Text section Start Marker

HOTEL OF HURT AND HEALING
Hulu’s ‘Nine Perfect Strangers’ is set at Calif. wellness resort
Hidden behind a shock of blond hair and a lilting Russian accent, Nicole Kidman’s ethereal Masha glides through “Nine Perfect Strangers,” offering words of wisdom and advice.
Masha, she promises, has all the answers for her guests, a mixed bag of grieving families, fighting couples and lonely singles. But at no point does Masha appear to have any answers for herself.
“Nine Perfect Strangers,” David E. Kelley’s adaptation of Liane Moriarty’s novel premiering Wednesday on Hulu, sets its story at Tranquillum, a mysterious wellness resort, based in Northern California but shot in Australia, that offers its guests whatever they’re looking for.
Best-selling author Frances (Melissa McCarthy), reeling from a betrayal, is searching for hope. Tony (Bobby Cannavale) needs a solution to his dependence on drugs. The Marconis, dad Napoleon (Michael Shannon), mom Heather (Asher Keddie) and daughter Zoe (Grace Van Patten), are looking through a way out of their sorrow. Jessica (Samara Weaving) and Ben (Melvin Gregg) need marriage counseling. Carmel (Regina Hall) and Lars (Luke Evans) are looking for peace.

Text section End Marker
Record excerpts Start Marker

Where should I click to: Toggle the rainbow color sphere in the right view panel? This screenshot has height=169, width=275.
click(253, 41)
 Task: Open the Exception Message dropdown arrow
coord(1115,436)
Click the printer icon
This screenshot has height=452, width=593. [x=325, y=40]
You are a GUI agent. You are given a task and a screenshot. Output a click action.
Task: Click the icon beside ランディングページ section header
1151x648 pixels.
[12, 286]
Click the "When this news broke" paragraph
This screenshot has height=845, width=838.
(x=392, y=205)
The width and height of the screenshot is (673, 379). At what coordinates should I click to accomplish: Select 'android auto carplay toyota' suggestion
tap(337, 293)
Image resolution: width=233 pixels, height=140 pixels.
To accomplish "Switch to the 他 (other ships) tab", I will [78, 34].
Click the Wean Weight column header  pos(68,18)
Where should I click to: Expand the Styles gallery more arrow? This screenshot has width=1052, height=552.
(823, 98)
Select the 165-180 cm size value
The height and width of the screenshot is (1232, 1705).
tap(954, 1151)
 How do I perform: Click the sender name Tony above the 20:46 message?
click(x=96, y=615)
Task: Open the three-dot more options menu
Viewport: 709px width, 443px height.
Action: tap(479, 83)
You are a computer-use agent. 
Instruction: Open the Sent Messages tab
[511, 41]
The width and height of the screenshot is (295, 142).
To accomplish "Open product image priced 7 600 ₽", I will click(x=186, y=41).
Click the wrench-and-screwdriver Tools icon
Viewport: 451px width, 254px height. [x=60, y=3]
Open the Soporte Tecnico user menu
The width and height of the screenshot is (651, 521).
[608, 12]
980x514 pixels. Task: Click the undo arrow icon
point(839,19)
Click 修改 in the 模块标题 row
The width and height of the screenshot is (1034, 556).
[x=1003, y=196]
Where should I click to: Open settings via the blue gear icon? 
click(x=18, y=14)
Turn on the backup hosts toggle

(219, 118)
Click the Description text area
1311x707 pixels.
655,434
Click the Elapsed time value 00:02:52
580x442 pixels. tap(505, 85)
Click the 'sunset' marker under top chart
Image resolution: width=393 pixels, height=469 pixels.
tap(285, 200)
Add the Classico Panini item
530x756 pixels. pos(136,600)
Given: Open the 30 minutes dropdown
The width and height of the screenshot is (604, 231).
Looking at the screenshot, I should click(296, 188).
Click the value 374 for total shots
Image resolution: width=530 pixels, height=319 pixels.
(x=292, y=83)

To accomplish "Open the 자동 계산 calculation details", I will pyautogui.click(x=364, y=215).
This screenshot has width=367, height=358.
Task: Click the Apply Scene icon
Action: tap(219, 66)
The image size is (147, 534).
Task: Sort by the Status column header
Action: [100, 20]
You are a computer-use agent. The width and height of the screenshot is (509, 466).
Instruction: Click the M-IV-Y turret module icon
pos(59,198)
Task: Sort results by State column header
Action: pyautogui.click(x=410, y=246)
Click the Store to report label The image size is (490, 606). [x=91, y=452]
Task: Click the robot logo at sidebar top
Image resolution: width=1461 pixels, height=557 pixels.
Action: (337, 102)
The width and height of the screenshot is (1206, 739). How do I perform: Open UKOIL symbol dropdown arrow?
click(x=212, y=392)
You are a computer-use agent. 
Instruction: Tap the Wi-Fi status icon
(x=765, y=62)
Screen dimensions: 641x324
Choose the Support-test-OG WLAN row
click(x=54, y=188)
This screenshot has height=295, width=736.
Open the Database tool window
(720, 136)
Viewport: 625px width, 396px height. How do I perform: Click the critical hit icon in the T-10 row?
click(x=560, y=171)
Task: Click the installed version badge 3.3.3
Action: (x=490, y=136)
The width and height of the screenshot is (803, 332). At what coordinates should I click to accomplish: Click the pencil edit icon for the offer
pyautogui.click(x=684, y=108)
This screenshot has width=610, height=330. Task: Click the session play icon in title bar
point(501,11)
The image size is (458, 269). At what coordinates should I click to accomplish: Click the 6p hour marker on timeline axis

Record excerpts End Marker

- _Task objective_: Reproduce the passage of the article above on "Nine Perfect Strangers" verbatim, from "HOTEL OF HURT" up to and including "they’re looking for.".

- _Answer for the task_:
HOTEL OF HURT AND HEALING
Hulu’s ‘Nine Perfect Strangers’ is set at Calif. wellness resort
Hidden behind a shock of blond hair and a lilting Russian accent, Nicole Kidman’s ethereal Masha glides through “Nine Perfect Strangers,” offering words of wisdom and advice.
Masha, she promises, has all the answers for her guests, a mixed bag of grieving families, fighting couples and lonely singles. But at no point does Masha appear to have any answers for herself.
“Nine Perfect Strangers,” David E. Kelley’s adaptation of Liane Moriarty’s novel premiering Wednesday on Hulu, sets its story at Tranquillum, a mysterious wellness resort, based in Northern California but shot in Australia, that offers its guests whatever they’re looking for.